Jeanne Doré, click for larger image

Jeanne in Bernard’s Jeanne Doré, 1913. Her last new stage role. BnF/Gallica

Sarah died of kidney failure on 26 Mar 1923 and on Maundy Thursday tens of thousands of people lined the streets of Paris for her funeral cortège. The New York Times wrote in their obituary that “No temperament more histrionic than Mme Bernhardt’s has, perhaps, ever existed.” At her gravesite it was reported that a young actress, overcome with grief, yelled out “But immortals do not die!”

They say you die twice – once when you’re buried and again when your name is no longer mentioned. So that young actress turned out to be right – Sarah may very well be immortal. Her attention to her craft, her life lived without reservation or apology and her mastery of the media has been the template every celebrity has aspired to since, yet a century later there still has been no one who can equal her fame.

Père Lachaise

Dave Hughes, Père Lachaise, 7 Sep 2011

1. The best recent biography is: Gottlieb, Robert. The Life of Sarah Bernhardt. New Haven: Yale University Press, 2010 (WorldCat). Alternately, for her take-with-a-grain-of-salt autobiography see: Bernhardt, Sarah. My Double Life: The Memoirs of Sarah Bernhardt by Sarah Bernhardt. London: Heinemann, 1907 (French, English)
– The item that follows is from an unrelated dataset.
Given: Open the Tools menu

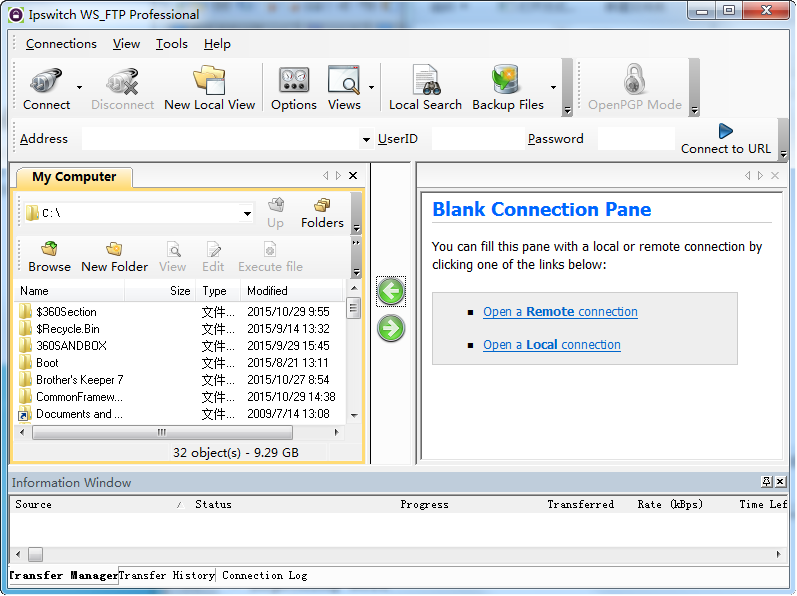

2. She reportedly had affairs with Napoleon III, Edward, Prince of Wales, Victor Hugo (who gave her a human skull after her 1877 performance in Hernani), Charles Haas, Jean Mounet-Sully, Gustave Dore, Jean Richepin and Louise Abbéma. She also had “lifelong habit of automatically sleeping with her leading men,” often in the dressing room after performances. She was even inexplicably, albeit briefly, married to Greek military officer/actor Aristides Damala (who died at age 34 from his morphine addiction).

Hugo's gift

Victor’s gift to Sarah. V&A

3. Her personal zoo, which she travelled with, included at various times Ali-Gaga, the alligator that died after too much milk and champagne, a boa constrictor that she shot herself after it swallowed a pillow, Cross-ci Cross-ça, the Chinese chameleon, a cheetah, a leopard, a pair of lion cubs, a lynx, Bizibouzou the monkey and Darwin the dog.

4. McPherson, Heather. “Sarah Bernhardt: Portrait of the Actress as Spectacle” in The Modern Portrait in 19th Century France. Cambridge: Cambridge University Press, 2001 (WorldCat). For more about Sarah and the photograph see: Ockman, Carol and Silver, Kenneth, et. al. Sarah Bernhardt: The Art of High Drama. New Haven: Yale University Press, 2005 (WorldCat).

5. For more on Sarah’s 1880 tour see: Marks, Patricia. Sarah Bernhardt’s First American Theatrical Tour, 1880–1881. Jefferson, NC: McFarland, 2003 (WorldCat).

6. She wrote to one of her former lovers, the surgeon Samuel Pozzi, asking him to amputate her leg above the knee. If he did not help her, she threatened to shoot herself in the leg and then it would have to be cut off. “I want to live what life remains to me,” she wrote, “or die at once.” He had no choice, obviously, and authorized the surgeon Maurice Denucé to perform the operation.